Fill in missing values with mode in SAS


I think the logic to replace missingness is quite clear but when I dump it to SAS I find it too complicated to start with.


Solution

  • Given no code was provided, I'll give you some rough directions to get you started, but put it on you to determine any specifics.

    First, lets create a month column for the data and then calculate the modes for each key for each month.

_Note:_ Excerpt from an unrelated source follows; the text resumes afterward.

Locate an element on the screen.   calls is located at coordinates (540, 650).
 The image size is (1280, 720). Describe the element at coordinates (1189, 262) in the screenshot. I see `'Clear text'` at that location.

Additionally, lets put this new data in its own dataset.

    data temp;
       set original_data;
       month = month(date);
    run;
    
    proc univariate data=temp modes;
       var values;
       id key month;
       out=mode_data;
    run;
    

    However, this procedure calculates the mode in a very specific way that you may not want (defaults to the lowest in the case of a tie and produces no mode if nothing occurs at least twice) Documentation: http://support.sas.com/documentation/cdl/en/procstat/63104/HTML/default/viewer.htm#procstat_univariate_sect027.htm

    If that doesn't work for you, I recommend using proc sql to get a count of each key, month, value combination and calculating your own mode from there.

    proc sql;
       create table mode_data as select distinct
       key, month, value, count(*) as distinct_count
       from temp
       group by key, month, value;
    quit;
    

    From there you might want to create a table containing all months in the data.

    proc sql;
       create table all_months as select distinct month
       from temp;
    quit;
    

    Don't forget to merge back in any missing months from to the mode data and use the lag or retain functions to search previous months for "old modes".

    Then simply merge your fully populated mode data back to the the temp dataset we created above and impute the missing values to the mode when value is missing (i.e. value = .)

    Hope that helps get you started.